## Task details
Check each line of the material below for "kraje" and copy those where it appears.

## Data excerpts
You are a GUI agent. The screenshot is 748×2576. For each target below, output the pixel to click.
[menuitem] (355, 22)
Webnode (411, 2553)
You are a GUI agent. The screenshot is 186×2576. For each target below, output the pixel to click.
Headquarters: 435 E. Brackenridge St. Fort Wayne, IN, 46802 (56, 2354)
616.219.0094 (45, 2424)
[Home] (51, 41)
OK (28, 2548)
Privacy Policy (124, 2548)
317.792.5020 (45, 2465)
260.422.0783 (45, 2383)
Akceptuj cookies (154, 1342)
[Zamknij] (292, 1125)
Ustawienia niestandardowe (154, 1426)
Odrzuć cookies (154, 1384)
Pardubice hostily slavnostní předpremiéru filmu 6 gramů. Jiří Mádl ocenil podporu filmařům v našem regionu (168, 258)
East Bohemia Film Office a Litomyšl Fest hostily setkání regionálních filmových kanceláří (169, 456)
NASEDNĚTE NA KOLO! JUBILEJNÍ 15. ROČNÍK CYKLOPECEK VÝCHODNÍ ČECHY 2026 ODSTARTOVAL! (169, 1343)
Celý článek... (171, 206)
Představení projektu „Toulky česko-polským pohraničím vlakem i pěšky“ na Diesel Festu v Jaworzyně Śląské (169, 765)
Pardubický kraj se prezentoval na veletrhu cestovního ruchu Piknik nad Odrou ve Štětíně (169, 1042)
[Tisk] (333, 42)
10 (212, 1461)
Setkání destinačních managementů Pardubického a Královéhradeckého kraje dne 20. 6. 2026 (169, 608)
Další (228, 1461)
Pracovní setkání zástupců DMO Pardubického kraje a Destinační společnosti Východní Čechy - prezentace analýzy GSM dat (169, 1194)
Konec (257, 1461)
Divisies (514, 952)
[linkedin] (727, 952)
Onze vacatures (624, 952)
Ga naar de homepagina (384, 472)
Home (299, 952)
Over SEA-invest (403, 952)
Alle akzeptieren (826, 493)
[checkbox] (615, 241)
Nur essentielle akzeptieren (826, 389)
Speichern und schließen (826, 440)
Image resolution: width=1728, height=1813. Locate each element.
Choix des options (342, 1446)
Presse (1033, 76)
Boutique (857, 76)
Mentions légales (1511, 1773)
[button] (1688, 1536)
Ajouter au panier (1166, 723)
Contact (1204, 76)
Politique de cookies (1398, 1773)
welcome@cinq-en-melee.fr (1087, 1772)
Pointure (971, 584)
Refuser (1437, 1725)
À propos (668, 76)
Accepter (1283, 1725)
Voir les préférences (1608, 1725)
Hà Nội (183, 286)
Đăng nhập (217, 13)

## Completed exercise
Setkání destinačních managementů Pardubického a Královéhradeckého kraje dne 20. 6. 2026 (169, 608)
Pracovní setkání zástupců DMO Pardubického kraje a Destinační společnosti Východní Čechy - prezentace analýzy GSM dat (169, 1194)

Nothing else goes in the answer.